After the defeat, only the second in his career, Ali said,
"I never thought of losing, but now that it's happened, the only thing is to do it right. That's my obligation to all the people who believe in me. We all have to take defeats in life."
Bernie Sanders, listen to Muhammad Ali.
The Democratic primary is over. Hillary Clinton has secured the 2,383 delegates required to win
her party's presidential nomination -- amassing both more pledged delegates and superdelegates than Sanders.
It was unfortunate that the AP decided to call the race before states like California and New Jersey weighed in, but even those votes are just to confirm the now foregone conclusion. Say what you will about the primary rules and whether they should be reconsidered, Hillary Clinton played by those rules and won fair and square. And Bernie Sanders lost. The only thing left now is for Sanders "to do it right."
I still believe in Bernie Sanders. I believe in his commitment to make the Democratic Party more accountable to progressive populist values and to make American elections more accountable to voters. That has been his revolutionary mission from day one -- to disentangle our political system from Wall Street and big business and thus render the decisions and actions of politics less reflexively centrist.
And Sanders has already succeeded. Clinton is a more progressive and accountable candidate because of Sanders. Her positions on fracking, universal health care and the Trans-Pacific Partnership trade deal have all become more progressive because of Sanders' prodding.
That's good for Democrats and for Clinton. On the one hand, with Sanders out of contention, more progressive positions will help Clinton animate the Democratic base in the general election. And faced with Donald Trump, whose candidacy has in no small part been fueled by his anti-trade tirades, Clinton is in a stronger position to appeal to swing voters on this key populist issue.
Plus Sanders has made Clinton a better candidate in terms of style as well as substance. In debates and on the stump, Clinton has genuinely gotten better at being relaxed as well as at sharpening her points. Having a challenger forced her to raise her game for black and Latino voters, who likely otherwise would have been taken for granted as they usually are by the Democratic establishment.
Though I wish it had been even more pronounced than a few questions about "voters of color" during the Sanders-Clinton debates, it was still a noticeable and welcome change that we were discussing this at all, largely due to the unrelenting and important leadership of Black Lives Matter and pro-immigrant rights advocacy groups.
The longer-term work of the Sanders revolution remains unfinished, however. The Democratic Party still must grapple with how it reflects the broader populist moment sweeping the Democratic base and the entire country. Voters on both sides of the aisle are clearly fed up with politics as it is -- and understandably so.

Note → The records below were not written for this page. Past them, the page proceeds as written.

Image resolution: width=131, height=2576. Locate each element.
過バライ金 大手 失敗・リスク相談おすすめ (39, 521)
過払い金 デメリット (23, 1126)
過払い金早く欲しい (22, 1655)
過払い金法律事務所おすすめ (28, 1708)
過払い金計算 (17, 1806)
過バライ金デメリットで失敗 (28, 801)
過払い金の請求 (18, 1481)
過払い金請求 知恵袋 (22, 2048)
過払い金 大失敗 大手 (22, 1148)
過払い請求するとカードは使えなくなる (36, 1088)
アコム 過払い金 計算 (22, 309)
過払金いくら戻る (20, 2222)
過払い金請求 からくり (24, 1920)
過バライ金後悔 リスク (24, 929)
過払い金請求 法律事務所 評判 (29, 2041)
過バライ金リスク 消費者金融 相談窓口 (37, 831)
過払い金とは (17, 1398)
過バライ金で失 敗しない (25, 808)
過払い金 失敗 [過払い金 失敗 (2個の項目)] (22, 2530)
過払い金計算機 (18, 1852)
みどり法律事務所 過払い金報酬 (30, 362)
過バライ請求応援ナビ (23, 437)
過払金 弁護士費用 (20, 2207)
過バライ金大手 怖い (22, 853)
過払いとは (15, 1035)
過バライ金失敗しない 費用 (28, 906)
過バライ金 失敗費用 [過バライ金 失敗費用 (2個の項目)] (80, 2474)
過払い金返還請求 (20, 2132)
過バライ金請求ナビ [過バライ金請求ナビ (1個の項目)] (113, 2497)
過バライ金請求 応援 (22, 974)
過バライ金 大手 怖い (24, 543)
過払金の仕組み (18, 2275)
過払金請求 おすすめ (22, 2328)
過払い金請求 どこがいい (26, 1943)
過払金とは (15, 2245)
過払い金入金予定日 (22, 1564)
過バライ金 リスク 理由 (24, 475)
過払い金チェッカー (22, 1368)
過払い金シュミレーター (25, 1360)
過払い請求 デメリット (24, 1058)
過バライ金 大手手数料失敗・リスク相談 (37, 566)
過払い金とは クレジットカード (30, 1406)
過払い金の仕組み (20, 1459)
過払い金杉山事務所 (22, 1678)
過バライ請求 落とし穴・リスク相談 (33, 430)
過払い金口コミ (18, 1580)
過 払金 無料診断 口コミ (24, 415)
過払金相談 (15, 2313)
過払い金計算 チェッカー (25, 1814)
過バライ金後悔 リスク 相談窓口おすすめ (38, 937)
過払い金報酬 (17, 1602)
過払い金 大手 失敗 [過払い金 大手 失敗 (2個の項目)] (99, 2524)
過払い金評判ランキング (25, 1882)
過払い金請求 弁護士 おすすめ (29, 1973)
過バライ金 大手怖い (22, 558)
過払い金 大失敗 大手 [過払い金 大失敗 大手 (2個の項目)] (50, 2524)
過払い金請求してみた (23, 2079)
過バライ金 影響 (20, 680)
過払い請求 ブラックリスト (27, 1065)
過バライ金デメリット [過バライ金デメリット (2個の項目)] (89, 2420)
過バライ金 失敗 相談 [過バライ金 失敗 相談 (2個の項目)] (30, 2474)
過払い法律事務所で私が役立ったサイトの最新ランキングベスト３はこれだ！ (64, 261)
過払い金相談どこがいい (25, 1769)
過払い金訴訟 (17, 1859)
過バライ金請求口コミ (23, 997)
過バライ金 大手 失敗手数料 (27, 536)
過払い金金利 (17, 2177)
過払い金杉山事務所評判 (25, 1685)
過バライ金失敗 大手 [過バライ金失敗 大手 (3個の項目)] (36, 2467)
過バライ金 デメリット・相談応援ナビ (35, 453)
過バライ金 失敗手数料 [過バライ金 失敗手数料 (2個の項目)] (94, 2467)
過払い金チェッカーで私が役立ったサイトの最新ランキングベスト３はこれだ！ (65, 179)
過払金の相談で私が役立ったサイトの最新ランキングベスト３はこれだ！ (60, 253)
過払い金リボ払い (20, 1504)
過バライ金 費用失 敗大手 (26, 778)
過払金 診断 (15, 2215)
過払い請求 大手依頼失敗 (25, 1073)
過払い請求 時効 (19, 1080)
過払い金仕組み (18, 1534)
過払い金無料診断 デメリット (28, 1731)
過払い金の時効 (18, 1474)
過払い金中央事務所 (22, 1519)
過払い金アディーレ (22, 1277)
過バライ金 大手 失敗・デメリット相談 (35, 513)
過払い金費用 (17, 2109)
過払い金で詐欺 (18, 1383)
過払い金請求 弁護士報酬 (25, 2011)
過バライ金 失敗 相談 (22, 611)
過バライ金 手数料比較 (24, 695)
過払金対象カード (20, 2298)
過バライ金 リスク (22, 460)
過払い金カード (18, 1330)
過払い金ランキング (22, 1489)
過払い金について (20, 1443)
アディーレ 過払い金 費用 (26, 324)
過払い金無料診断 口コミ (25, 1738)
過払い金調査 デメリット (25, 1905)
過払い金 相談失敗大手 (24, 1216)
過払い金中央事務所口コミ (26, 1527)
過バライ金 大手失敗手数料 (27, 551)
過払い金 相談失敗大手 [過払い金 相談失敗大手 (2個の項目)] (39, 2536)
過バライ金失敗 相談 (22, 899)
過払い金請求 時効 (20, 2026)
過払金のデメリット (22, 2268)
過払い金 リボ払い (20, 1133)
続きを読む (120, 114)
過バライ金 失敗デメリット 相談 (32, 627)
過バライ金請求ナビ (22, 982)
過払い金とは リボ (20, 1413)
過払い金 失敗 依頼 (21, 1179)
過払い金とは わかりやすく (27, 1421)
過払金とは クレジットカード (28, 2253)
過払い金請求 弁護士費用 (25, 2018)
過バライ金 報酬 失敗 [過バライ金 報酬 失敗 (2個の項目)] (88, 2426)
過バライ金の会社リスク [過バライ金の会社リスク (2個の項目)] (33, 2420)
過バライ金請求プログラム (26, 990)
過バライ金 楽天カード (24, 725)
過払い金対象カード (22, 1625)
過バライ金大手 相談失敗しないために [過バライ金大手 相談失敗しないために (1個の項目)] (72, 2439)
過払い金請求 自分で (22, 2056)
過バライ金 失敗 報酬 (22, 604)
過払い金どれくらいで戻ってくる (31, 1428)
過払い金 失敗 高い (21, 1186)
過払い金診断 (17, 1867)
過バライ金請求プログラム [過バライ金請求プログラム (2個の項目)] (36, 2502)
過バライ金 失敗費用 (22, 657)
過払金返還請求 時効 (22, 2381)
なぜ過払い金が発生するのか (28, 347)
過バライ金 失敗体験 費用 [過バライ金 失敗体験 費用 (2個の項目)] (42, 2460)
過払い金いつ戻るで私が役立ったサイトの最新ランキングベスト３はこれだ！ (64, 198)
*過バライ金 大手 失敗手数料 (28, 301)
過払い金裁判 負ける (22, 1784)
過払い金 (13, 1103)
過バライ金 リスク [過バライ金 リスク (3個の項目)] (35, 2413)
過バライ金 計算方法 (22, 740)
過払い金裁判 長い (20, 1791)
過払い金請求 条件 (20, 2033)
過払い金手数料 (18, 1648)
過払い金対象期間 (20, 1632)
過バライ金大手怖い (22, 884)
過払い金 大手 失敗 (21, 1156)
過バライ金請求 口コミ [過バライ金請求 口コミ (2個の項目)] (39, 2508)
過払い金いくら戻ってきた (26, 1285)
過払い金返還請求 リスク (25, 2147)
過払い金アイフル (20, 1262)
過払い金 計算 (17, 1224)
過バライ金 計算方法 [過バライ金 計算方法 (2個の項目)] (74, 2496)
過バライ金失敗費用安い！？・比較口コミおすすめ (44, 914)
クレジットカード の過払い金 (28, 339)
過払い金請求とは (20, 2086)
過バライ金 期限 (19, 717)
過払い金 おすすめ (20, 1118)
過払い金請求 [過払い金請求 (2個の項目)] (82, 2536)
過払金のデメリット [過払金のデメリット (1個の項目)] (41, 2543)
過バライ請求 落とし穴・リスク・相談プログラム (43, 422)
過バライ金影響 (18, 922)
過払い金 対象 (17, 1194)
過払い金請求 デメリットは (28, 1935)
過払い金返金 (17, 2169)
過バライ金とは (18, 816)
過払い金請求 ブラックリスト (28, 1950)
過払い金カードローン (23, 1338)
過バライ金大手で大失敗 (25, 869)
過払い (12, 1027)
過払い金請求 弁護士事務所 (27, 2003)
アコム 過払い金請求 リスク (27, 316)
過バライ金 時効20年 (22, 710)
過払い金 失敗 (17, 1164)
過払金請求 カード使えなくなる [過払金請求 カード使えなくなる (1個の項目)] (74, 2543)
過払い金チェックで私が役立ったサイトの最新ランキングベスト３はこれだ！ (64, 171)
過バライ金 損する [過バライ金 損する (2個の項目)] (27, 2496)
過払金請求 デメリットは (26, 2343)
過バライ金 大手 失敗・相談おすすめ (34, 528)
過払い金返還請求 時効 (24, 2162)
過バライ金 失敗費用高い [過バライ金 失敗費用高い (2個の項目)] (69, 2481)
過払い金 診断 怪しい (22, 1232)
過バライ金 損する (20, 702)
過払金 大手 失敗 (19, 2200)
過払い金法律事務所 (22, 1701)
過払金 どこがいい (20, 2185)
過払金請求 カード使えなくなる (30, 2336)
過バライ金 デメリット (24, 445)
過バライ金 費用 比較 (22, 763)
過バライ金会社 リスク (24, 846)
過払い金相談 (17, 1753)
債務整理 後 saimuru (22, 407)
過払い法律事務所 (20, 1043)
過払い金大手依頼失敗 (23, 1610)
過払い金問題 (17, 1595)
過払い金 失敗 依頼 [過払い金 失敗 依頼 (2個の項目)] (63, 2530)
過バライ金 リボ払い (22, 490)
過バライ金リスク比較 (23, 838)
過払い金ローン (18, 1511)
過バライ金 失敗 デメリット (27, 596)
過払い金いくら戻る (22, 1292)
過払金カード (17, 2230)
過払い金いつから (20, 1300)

And Sanders remains uniquely positioned not only to crystalize that discontent but turn it into constructive action. So his supporters weren't able to win the primary race. They can still win the sort of vital structural reforms that will make politics more representative and accountable going forward. Sanders must continue to lead this fight.
What he must not do is continue to fight Clinton.
Instead he must enthusiastically and energetically support the Democratic Party nominee and urge all of his supporters to do the same. At the same point in 2008, large percentages of Clinton supporters said they wouldn't vote for Barack Obama if he became the Democratic nominee and many said they would support Republican John McCain instead, but those Clinton supporters eventually came around, in no small part because
Clinton herself vociferously encouraged them to do so.
Sanders and his supporters, myself included, have key differences with Clinton, and those differences won't go away. But they are undeniably dwarfed by the massive departure from core values and the lack of basic experience and competence that Trump represents. It's time for those who have even deep concerns about Clinton to come to their senses.
Bernie Sanders and Hillary Clinton agree on far, far more than they disagree. And we must not allow Trump to become president.
The Sanders revolution can and should continue on to the Democratic National Convention and beyond. But the Sanders campaign, in any formal sense of trying to win or wrest the nomination, should end.
The sting like a bee phase of this primary is over. It is now time for Sanders and his supporters to float magnanimously like butterflies -- to champion Hillary Clinton and defeat Donald Trump.